I am in a position where I will be issued with a list of GUIDs to be assigned by a SQL Server database at runtime.

My immediate idea is to create a table for the GUIDs. When a batch of GUIDs is ordered, they will be inserted into the table.

Then, at runtime, a SPROC will be called to pick a GUID from the table. I can either retrieve the next GUID and immediately DELETE it from the table, or retreive the next GUID and UPDATE another column to claim it as used.

But this causes me to wonder about the potential for race conditions where two calls are simultaneously made to the database for a GUID. It seems to me that the same GUID could be retrieved for the two calls if the timing were perfectly inconvenient.

Q1: Am I correct to be concerned about this potential race condition? i.e. can it happen?

Q2: Is there a way to avoid such a condition (e.g. set a SPROC to block on each call?)

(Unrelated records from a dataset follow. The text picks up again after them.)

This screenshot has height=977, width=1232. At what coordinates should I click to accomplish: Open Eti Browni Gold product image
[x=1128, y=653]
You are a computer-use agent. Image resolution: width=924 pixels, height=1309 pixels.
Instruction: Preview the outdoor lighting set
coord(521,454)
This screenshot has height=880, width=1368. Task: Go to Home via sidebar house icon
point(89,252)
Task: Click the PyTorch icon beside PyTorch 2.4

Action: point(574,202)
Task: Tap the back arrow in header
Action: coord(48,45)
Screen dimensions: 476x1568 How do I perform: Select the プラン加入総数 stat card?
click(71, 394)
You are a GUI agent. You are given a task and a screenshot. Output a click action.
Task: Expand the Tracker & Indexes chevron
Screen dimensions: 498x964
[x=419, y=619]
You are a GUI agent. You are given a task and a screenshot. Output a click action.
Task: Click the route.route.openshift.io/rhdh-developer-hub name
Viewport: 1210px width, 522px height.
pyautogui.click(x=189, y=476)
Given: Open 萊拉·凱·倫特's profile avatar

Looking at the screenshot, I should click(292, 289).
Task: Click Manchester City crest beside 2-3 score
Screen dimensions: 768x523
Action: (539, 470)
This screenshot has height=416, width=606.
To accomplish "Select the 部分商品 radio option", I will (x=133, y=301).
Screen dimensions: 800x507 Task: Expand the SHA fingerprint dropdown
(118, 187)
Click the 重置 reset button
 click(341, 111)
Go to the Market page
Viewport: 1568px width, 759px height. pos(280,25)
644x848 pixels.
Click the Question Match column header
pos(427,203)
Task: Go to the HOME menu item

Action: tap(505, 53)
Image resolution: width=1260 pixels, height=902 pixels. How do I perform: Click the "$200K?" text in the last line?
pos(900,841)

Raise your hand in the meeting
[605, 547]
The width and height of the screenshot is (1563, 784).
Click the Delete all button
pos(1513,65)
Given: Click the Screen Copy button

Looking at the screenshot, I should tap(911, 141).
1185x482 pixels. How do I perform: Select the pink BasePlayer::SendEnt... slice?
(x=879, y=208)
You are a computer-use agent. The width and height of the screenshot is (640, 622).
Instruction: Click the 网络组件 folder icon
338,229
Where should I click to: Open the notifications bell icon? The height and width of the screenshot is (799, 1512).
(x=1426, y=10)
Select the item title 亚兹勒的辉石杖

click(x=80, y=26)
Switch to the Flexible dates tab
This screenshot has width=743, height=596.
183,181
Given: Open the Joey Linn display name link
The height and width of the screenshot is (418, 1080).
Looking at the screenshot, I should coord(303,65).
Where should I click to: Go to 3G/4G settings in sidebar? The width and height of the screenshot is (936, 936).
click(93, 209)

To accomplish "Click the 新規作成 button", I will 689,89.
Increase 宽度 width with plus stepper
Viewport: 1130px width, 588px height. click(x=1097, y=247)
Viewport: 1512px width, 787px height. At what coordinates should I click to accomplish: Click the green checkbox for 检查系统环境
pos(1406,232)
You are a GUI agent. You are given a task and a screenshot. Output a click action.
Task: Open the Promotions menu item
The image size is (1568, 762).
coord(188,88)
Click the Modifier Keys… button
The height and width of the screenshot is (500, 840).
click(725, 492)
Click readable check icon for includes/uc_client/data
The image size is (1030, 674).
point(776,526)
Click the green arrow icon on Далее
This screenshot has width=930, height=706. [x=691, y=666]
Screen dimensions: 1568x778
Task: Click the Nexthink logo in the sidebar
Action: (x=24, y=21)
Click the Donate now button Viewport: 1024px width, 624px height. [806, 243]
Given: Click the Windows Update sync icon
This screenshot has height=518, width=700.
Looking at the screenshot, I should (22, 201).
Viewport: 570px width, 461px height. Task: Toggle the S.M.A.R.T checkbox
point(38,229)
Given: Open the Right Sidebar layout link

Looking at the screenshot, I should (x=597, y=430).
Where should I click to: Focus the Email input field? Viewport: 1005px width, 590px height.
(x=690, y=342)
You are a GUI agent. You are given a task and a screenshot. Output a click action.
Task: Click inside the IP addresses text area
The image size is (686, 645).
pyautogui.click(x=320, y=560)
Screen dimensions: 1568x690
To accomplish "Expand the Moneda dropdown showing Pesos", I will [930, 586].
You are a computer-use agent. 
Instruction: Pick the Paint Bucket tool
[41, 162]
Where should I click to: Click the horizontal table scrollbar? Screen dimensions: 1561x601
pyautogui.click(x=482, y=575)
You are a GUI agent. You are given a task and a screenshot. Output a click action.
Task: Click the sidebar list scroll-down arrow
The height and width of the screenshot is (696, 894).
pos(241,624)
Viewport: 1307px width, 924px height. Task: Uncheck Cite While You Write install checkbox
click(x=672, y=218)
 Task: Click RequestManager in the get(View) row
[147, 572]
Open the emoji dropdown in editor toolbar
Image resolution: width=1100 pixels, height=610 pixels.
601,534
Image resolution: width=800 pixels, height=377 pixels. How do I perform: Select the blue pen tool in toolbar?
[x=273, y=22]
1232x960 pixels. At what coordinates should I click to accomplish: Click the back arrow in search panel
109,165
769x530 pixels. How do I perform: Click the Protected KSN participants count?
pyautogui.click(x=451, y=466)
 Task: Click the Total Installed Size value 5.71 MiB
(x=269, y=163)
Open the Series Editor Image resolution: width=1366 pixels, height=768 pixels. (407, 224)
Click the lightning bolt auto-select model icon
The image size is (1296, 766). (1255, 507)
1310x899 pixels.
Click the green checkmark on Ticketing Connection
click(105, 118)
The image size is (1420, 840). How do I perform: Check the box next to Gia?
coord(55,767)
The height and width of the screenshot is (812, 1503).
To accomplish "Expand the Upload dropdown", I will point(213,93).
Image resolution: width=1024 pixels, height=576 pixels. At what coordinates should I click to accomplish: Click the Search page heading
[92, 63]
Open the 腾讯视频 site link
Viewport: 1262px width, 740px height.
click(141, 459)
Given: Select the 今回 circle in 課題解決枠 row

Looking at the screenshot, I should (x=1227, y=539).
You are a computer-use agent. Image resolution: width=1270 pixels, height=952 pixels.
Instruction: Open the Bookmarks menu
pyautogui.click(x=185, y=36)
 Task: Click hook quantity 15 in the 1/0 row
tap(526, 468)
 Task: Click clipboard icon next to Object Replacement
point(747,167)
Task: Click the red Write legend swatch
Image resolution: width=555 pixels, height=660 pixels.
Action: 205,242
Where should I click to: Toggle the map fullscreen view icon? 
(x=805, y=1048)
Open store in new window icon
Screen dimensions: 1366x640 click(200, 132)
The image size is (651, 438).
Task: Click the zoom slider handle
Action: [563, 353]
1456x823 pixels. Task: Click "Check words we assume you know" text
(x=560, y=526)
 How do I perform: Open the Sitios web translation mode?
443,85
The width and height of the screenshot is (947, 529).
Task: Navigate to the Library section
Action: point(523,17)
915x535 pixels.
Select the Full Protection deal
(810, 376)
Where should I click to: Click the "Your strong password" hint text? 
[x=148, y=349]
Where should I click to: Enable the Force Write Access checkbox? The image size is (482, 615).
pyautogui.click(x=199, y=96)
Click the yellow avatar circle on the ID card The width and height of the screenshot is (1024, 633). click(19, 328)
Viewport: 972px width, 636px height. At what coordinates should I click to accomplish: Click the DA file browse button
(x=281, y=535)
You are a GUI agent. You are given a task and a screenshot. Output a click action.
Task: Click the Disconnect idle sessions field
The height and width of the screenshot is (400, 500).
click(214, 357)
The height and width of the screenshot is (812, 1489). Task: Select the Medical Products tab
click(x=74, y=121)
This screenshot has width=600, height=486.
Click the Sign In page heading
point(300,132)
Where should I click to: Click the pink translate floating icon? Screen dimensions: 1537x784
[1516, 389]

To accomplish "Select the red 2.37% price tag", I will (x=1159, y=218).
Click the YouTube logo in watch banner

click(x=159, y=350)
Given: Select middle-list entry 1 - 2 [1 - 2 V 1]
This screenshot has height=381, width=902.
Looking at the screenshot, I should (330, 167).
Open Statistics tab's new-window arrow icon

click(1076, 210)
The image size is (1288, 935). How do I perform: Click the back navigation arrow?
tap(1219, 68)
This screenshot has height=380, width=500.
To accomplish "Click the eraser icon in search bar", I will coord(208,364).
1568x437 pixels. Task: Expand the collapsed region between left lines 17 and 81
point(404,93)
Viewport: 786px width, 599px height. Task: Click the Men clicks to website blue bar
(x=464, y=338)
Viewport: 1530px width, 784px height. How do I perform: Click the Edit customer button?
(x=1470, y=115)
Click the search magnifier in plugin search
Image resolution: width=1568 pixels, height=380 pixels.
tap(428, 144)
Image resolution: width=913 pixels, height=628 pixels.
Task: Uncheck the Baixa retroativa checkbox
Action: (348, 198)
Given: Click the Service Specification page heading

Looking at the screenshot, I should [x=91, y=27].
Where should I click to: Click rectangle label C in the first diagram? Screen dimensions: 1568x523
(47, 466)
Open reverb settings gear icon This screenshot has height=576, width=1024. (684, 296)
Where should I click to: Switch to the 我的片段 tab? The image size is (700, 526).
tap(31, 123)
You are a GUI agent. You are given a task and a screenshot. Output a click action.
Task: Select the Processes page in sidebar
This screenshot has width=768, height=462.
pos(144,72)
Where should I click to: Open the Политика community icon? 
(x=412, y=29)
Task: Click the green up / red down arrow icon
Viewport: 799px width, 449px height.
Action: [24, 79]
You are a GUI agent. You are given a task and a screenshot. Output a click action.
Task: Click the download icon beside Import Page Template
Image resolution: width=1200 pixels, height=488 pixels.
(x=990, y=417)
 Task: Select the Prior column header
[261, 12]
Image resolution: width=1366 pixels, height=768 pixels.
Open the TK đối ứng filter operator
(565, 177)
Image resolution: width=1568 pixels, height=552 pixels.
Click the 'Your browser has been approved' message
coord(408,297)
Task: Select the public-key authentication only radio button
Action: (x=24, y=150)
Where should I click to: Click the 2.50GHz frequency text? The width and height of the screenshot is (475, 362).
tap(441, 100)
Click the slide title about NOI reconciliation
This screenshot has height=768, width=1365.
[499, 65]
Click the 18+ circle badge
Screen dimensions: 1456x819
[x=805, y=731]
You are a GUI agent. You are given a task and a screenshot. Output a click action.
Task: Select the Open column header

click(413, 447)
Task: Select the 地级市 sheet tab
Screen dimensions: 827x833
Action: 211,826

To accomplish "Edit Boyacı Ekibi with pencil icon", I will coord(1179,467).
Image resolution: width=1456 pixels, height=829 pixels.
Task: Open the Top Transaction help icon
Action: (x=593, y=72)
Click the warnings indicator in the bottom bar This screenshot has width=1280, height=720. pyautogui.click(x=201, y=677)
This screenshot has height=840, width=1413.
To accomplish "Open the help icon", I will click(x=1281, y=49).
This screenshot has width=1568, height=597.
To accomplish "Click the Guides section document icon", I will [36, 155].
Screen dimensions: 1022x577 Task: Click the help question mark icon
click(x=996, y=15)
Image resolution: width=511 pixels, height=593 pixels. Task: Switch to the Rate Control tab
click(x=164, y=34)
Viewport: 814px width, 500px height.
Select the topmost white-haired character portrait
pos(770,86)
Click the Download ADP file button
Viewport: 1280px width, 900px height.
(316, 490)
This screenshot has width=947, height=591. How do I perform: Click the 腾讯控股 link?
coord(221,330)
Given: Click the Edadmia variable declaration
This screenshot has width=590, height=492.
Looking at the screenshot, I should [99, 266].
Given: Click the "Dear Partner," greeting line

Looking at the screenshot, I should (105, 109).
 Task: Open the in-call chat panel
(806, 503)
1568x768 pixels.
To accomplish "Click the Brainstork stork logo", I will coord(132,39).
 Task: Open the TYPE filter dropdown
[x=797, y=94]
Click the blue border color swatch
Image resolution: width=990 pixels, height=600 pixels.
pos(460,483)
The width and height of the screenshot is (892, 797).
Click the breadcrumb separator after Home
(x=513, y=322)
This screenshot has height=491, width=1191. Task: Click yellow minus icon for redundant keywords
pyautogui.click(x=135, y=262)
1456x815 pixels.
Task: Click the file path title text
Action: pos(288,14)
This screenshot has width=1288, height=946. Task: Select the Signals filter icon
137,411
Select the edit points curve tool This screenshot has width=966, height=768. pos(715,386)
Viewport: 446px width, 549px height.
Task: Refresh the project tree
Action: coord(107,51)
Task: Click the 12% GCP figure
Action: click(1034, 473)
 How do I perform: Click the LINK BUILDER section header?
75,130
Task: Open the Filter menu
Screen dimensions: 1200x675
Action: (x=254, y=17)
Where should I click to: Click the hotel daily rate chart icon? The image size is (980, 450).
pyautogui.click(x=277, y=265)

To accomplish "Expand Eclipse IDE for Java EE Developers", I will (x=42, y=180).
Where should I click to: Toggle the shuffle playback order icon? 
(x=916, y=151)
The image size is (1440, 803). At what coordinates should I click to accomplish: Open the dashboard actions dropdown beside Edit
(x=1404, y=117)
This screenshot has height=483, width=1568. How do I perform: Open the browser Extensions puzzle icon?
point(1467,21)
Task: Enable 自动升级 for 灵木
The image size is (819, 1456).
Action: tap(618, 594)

One way I can think of which would at least make the race condition fail safe is to set up another table where GUID assignments are made, and set the GUID column to unique. Then, in the runtime process, when a GUID is retrieved it will be assigned to the product via the GUID assignment table. If two products were issued the same GUID, then when it came time to assign them one of the products would fail to assign and be rejected.

Best Answer

Basically you are looking for exclusive access to the next row in a queue table. Assuming this kind of table:

CREATE TABLE dbo.GUIDQueue
(
  RowNumber bigint IDENTITY(1,1) NOT NULL PRIMARY KEY CLUSTERED,
  TheGuid   uniqueidentifier     NOT NULL,
  Claimed   bit                  NOT NULL DEFAULT 0
);

-- insert some n number of rows
DECLARE @n int = 1000;

;WITH src(guid) AS 
(
  SELECT TOP (@n) NEWID() 
    FROM sys.all_objects AS o
    CROSS JOIN sys.all_objects AS s
)
INSERT dbo.GUIDQueue(TheGuid) SELECT guid FROM src;

This procedure will serialize deletes without blocking another session from taking the next value:

ALTER PROCEDURE dbo.PluckFromQueue
  @NextGUID uniqueidentifier OUTPUT
AS
BEGIN
  DECLARE @g TABLE(NextGUID uniqueidentifier);

  ;WITH NextGUID AS 
  (
    SELECT TOP (1) TheGuid
      FROM dbo.GUIDQueue WITH (ROWLOCK, READPAST, UPDLOCK)
      ORDER BY RowNumber
  )
  DELETE NextGUID OUTPUT deleted.TheGUID INTO @g;
  
  SELECT @NextGUID = MAX(NextGUID) FROM @g;
END
GO

Or if you want to update instead:

ALTER PROCEDURE dbo.PluckFromQueue
  @NextGUID uniqueidentifier OUTPUT
AS
BEGIN
  DECLARE @g TABLE(NextGUID uniqueidentifier);

    ;WITH NextGUID AS 
    (
      SELECT TOP (1) RowNumber, TheGuid, Claimed
        FROM dbo.GUIDQueue WITH (ROWLOCK, READPAST, UPDLOCK)
        WHERE Claimed = 0
        ORDER BY RowNumber
    )
    UPDATE NextGUID SET Claimed = 1
      OUTPUT deleted.TheGUID INTO @g;
  
  SELECT @NextGUID = MAX(NextGUID) FROM @g;
END
GO

You would grab the next item off the queue like this:

DECLARE @guid uniqueidentifier;
EXEC dbo.PluckFromQueue @NextGUID = @guid OUTPUT;
SELECT @guid;

And then use @guid for whatever subsequent processing you need to do.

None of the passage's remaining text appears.